# Exercise 2 - Bigram Matrix
(6 points)

You should finish the implementation of the given `BigramMatrix` class. Its constructor takes a list of tokens (the same tokens your `preprocess` method in the former exercise should create) to generate a count matrix of bi-grams.

Let $c(w_i,w_j)$ be the number of bigrams $(w_i, w_j)$, i.e., the number of times the words $w_i$ stays in front of the word $w_j$. Your bigram matrix should contain a matrix of counts where `counts[i][j]` contains the value of $c(w_i,w_j)$.

For the input tokens 
```
[<s>, she, said, i, know, that, she, likes, english, food, </s>]
```
the matrix looks like the following table (rows are $w_i$ and columns are $w_j$)

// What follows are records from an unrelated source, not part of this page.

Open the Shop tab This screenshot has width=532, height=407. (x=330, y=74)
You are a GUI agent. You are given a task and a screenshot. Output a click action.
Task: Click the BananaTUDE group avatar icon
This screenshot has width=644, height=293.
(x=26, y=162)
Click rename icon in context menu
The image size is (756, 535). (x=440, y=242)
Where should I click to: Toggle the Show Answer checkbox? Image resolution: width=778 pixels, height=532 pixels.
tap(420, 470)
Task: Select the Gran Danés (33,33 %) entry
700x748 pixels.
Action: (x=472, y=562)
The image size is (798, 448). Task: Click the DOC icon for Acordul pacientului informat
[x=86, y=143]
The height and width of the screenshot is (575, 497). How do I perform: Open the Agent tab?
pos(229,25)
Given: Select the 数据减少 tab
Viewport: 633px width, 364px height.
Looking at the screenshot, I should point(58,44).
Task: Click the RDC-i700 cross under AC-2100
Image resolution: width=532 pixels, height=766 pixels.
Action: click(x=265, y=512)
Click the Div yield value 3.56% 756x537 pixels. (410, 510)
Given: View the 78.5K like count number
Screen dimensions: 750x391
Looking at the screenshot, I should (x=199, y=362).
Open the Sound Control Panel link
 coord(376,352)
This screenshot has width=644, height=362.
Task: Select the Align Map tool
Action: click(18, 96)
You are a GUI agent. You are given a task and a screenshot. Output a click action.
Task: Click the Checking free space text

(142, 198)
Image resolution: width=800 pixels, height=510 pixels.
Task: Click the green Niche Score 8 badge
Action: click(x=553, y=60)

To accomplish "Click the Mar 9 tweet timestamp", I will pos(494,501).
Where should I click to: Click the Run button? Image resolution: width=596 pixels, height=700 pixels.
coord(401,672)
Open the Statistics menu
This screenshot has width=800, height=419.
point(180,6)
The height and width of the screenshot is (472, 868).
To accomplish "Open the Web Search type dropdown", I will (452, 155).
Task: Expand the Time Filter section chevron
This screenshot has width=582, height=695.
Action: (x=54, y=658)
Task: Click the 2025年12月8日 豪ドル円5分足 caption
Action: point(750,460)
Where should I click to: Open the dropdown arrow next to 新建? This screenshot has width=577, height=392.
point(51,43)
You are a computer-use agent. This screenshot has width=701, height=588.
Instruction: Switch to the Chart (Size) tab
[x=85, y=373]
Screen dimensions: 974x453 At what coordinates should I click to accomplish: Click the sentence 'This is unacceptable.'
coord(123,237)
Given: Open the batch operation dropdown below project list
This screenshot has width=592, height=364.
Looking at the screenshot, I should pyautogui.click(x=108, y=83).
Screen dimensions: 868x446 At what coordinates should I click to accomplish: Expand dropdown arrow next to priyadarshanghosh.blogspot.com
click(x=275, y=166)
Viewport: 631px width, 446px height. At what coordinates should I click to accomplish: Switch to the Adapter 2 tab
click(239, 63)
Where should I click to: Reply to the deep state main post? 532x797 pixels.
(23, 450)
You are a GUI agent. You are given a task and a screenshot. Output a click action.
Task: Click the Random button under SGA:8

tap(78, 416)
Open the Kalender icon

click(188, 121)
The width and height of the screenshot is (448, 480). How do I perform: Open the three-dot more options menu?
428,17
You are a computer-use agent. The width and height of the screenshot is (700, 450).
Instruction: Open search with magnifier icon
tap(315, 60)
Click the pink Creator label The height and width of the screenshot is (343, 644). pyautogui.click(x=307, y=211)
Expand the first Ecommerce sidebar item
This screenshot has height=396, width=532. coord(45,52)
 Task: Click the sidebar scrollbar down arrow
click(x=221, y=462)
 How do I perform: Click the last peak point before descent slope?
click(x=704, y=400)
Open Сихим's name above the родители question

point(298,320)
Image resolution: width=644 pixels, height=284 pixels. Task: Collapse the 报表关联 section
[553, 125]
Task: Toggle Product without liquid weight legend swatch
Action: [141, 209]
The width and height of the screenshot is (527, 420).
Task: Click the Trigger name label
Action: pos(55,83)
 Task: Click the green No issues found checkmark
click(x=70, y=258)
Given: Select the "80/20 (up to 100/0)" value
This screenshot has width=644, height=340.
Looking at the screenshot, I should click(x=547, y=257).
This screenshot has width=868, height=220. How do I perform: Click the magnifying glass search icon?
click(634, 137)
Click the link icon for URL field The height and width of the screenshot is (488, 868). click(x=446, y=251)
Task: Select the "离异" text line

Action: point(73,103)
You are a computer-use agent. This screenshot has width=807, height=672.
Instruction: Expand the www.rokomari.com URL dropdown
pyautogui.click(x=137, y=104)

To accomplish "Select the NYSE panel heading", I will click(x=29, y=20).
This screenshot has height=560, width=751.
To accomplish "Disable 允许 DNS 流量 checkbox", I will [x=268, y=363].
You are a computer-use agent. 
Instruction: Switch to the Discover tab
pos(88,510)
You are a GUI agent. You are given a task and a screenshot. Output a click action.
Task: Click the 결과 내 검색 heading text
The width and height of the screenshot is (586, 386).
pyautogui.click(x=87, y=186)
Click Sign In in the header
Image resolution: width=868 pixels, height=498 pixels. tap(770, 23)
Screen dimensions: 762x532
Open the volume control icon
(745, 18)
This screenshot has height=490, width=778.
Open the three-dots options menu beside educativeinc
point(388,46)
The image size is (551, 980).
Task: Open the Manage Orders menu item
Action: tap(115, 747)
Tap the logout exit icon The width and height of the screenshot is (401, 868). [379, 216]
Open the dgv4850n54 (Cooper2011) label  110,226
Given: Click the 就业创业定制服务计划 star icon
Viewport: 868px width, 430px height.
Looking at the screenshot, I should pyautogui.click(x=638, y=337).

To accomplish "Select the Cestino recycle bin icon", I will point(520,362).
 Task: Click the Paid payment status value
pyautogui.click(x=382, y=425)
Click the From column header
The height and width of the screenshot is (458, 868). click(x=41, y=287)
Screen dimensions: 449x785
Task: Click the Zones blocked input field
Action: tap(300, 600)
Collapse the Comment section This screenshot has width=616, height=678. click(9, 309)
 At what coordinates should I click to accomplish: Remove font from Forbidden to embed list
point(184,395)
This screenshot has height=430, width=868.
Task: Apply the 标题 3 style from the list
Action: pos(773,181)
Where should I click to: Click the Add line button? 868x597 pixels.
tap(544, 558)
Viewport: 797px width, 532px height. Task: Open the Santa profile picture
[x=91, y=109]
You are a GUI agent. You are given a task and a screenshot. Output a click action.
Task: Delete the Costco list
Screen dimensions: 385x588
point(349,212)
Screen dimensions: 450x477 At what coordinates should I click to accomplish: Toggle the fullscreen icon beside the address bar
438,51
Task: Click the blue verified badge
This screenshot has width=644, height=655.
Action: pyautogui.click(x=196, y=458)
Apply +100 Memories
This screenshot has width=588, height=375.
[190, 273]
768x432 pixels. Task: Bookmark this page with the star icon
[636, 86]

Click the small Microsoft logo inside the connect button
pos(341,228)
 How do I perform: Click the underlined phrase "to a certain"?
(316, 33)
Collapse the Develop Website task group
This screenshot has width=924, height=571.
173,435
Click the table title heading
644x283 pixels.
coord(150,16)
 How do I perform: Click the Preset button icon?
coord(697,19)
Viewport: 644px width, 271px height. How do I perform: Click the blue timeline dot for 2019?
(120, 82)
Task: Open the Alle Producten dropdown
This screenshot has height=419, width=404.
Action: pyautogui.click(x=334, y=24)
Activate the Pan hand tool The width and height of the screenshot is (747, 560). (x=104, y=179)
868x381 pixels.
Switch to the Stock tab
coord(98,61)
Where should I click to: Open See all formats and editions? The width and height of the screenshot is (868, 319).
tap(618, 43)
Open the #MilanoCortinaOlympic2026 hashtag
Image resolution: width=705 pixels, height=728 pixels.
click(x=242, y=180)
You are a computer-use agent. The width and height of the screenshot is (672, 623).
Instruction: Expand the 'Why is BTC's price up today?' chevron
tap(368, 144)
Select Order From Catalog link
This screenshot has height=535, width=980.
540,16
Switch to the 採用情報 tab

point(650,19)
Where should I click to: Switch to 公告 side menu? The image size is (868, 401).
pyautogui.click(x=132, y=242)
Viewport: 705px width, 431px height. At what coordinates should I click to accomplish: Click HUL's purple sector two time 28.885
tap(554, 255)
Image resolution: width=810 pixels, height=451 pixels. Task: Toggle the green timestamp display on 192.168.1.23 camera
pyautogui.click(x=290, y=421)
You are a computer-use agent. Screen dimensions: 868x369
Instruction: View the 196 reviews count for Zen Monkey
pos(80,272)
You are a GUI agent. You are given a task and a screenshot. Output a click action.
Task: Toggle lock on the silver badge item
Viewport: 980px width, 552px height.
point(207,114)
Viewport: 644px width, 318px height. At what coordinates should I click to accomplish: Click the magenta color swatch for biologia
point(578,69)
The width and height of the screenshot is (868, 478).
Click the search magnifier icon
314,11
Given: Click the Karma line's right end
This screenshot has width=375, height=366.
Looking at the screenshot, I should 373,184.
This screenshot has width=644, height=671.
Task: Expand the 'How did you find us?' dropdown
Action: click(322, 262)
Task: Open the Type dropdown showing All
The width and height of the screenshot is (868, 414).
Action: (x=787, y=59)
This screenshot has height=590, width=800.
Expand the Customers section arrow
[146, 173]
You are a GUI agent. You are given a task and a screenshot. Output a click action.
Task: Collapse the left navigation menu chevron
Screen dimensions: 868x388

| $w_i$ \ $w_j$ | `<s>` | `</s>` | `english` | `food` | `i` | `know` | `likes` | `said` | `she` | `that` |
|---|---|---|---|---|---|---|---|---|---|---|
| `<s>` | 0 | 0 | 0 | 0 | 0 | 0 | 0 | 0 | 1 | 0 |
| `</s>` | 0 | 0 | 0 | 0 | 0 | 0 | 0 | 0 | 0 | 0 |
| `english` | 0 | 0 | 0 | 1 | 0 | 0 | 0 | 0 | 0 | 0 |
| `food` | 0 | 1 | 0 | 0 | 0 | 0 | 0 | 0 | 0 | 0 |
| `i` | 0 | 0 | 0 | 0 | 0 | 1 | 0 | 0 | 0 | 0 |
| `know` | 0 | 0 | 0 | 0 | 0 | 0 | 0 | 0 | 0 | 1 |
| `likes` | 0 | 0 | 1 | 0 | 0 | 0 | 0 | 0 | 0 | 0 |
| `said` | 0 | 0 | 0 | 0 | 1 | 0 | 0 | 0 | 0 | 0 |
| `she` | 0 | 0 | 0 | 0 | 0 | 0 | 1 | 1 | 0 | 0 |
| `that` | 0 | 0 | 0 | 0 | 0 | 0 | 0 | 0 | 1 | 0 |

* `create(List<String> tokens)` should initialize the matrix.
* `normalize()` should normalize the counts of the matrix (note that a application of the Laplace smoothing should still be possible, even after normalizing).
* `performLaplaceSmoothing()` should perform Laplace smoothing on the counts in the matrix (and on the normalized values of the matrix if it has been normalized before)
* `getCount(String word1, String word2)` should return the (eventually smoothed) count for the bi-gram `(word1, word2)`.
* `getNormalizedCount(String word1, String word2)` should return the (eventually smoothed,) normalized count for the bi-gram `(word1, word2)` (i.e., the probability $P(word2|word1)$).

Additionally, you should try to handle unknown words (i.e., words which do not occur in the given text) in a meaningful way, by implementing the following rules:
* If smoothing has not been applied and one of the words of a bi-gram is not known, return $0$.
* If the matrix has been smoothed, word1 is know and word2 was not part of the given list of tokens, assume that it is a part of the matrix by returning $1$ for its count and $1/s$ as its normalization (where $s$ is the sum of the row of word1 (without adding the $1$ of word2 to this row)).
* If the matrix has been smoothed and word1 was not part of the given list of tokens, assume that its row was empty before smoothing and contains only $1$s after smoothing.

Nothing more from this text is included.